> [Passage provided]:
START
This result has two caveats: (1) Through the use of positive and negative payoffs, the gain from deviation is large compared to the expected payoff, only because the latter is small due to cancellation of positive and negative payoffs. Namely, the gain from deviation may be very small compared to the expected magnitude of the payoff. (2) It only applies to the more restrictive notion (thus rendering the hardness result weaker) of well-supported approximate equilibrium; i.e. an equilibrium where every action in the support has to be approximately optimal. Showing \PPAD-hardness for both positive payoffs and general (non well-supported) approximate equilibrium were left as open questions in . Recently, the first question was settled in where it was shown that finding a relative $\varepsilon$ -well-supported Nash equilibrium with positive payoffs is indeed \PPAD-complete.

Here, assuming Conjecture 2, we settle the second question: we show that finding any relative $\varepsilon$ -approximate Nash equilibrium is \PPAD-complete. Furthermore, in our hard instance the row player has only positive payoffs and the column player has only negative payoffs, and so there is no cancellation of payoffs as in the construction of .

Assuming Conjecture 2 there exists a constant $\varepsilon^{\prime}=\Theta\left(\varepsilon\cdot\delta^{3}\right)>0$ such that finding a relative $\varepsilon^{\prime}$ -approximate Nash equilibrium (ANE) in a bimatrix game where the row player’s payoffs are non-negative and the column player’s payoffs are non-positive is \PPAD-complete.
END
> [Tasks for this exercise]:
A: Answer these questions about the passage on PPAD-hardness.
(i) To which notion of approximate equilibrium does the second caveat apply?
(ii) In the hard instance described, what kind of payoffs does the row player have?
(iii) Which conjecture is assumed in order to settle the second question?
B: Translate this sentence from the passage on PPAD-hardness into Spanish: "Namely, the gain from deviation may be very small compared to the expected magnitude of the payoff."
C: In the passage on PPAD-hardness, swap "bimatrix" for "two-player" and write out the part starting with "Assuming Conjecture 2 there" and going on through "non-positive is \PPAD-complete.".

> [Data excerpt]:
START
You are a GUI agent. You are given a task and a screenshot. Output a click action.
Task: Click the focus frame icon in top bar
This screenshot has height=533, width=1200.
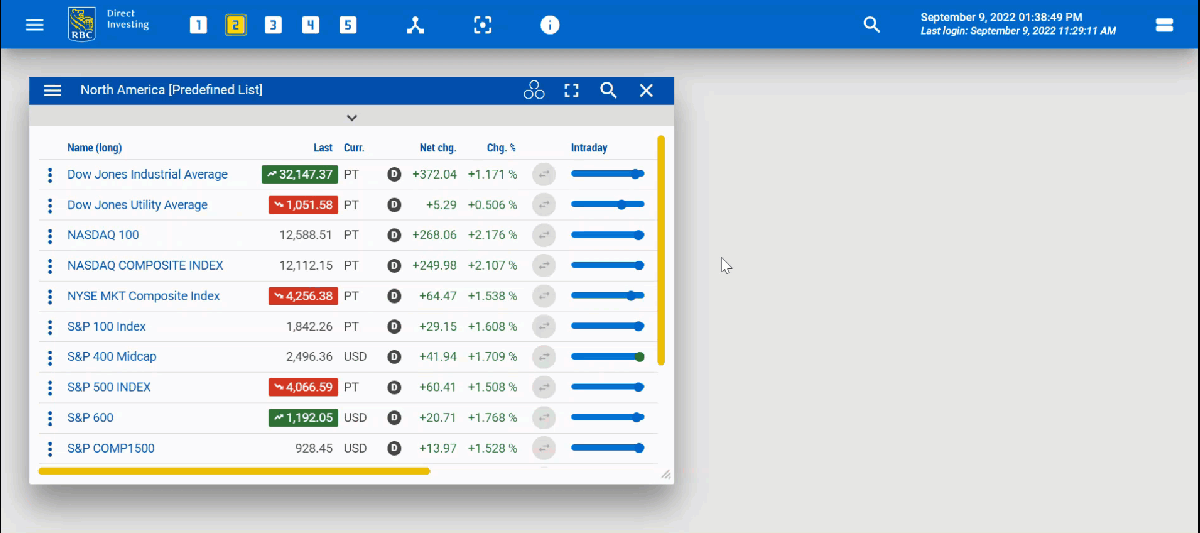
END
> [Solutions below]:
A:
(i) Well-supported approximate equilibrium.
(ii) Only positive payoffs.
(iii) Conjecture 2.

B: Es decir, la ganancia por desviación puede ser muy pequeña en comparación con la magnitud esperada del pago.

C:
Assuming Conjecture 2 there exists a constant $\varepsilon^{\prime}=\Theta\left(\varepsilon\cdot\delta^{3}\right)>0$ such that finding a relative $\varepsilon^{\prime}$ -approximate Nash equilibrium (ANE) in a two-player game where the row player’s payoffs are non-negative and the column player’s payoffs are non-positive is \PPAD-complete.